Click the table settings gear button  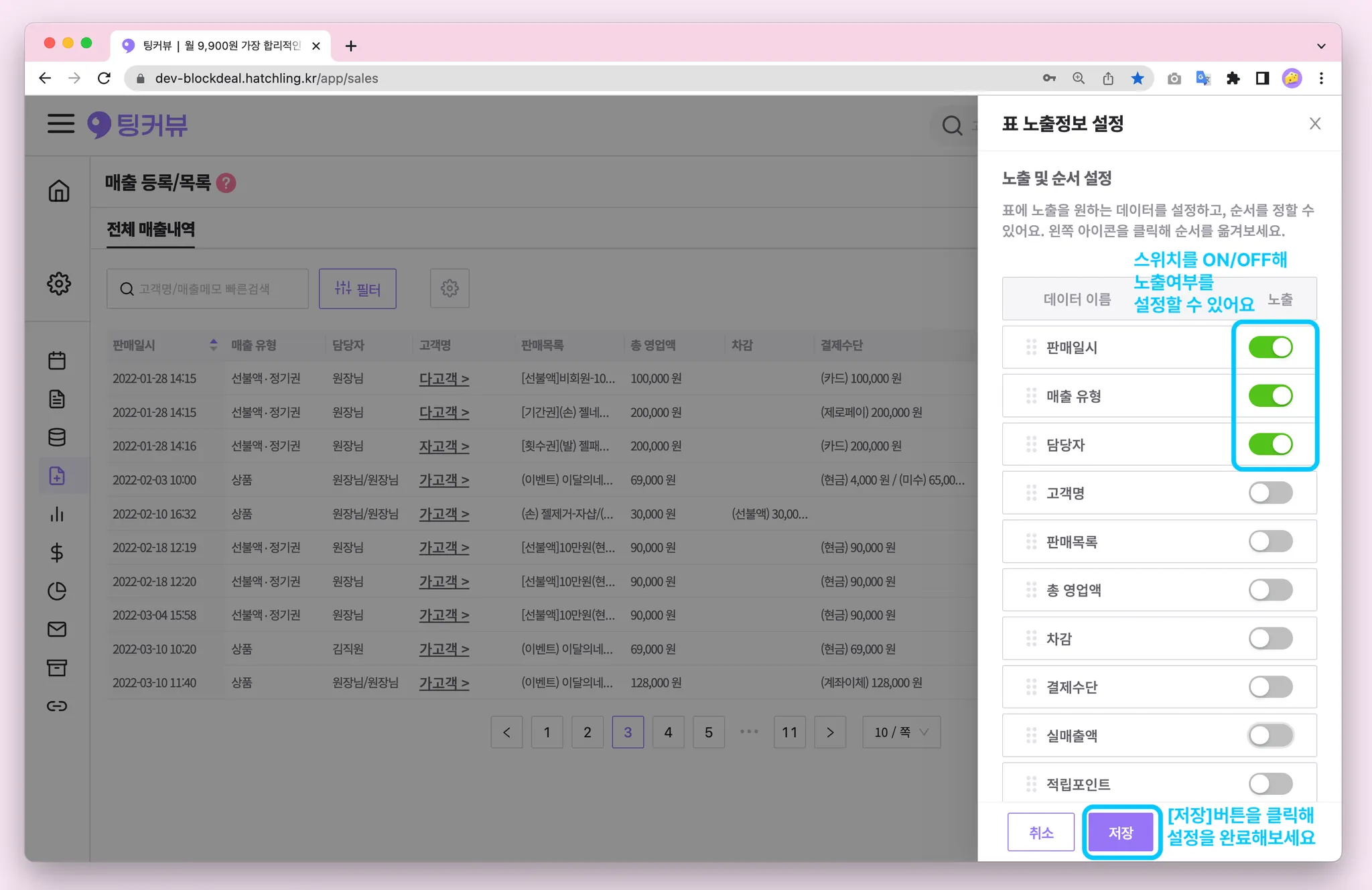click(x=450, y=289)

* * *

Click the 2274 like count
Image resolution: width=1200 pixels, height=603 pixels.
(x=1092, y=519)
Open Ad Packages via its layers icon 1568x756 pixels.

> WORK TO BE COMPLETED: Convert the lines from the one containing "Click the 2274 like count" through the one containing "Open Ad Packages", both included, into a Markdown table with the columns Number and Entry, skipping any blank lines.

> ANSWER TO THIS PROBLEM:
| Number | Entry |
|---|---|
| 1 | Click the 2274 like count |
| 2 | Image resolution: width=1200 pixels, height=603 pixels. |
| 3 | (x=1092, y=519) |
| 4 | Open Ad Packages via its layers icon 1568x756 pixels. |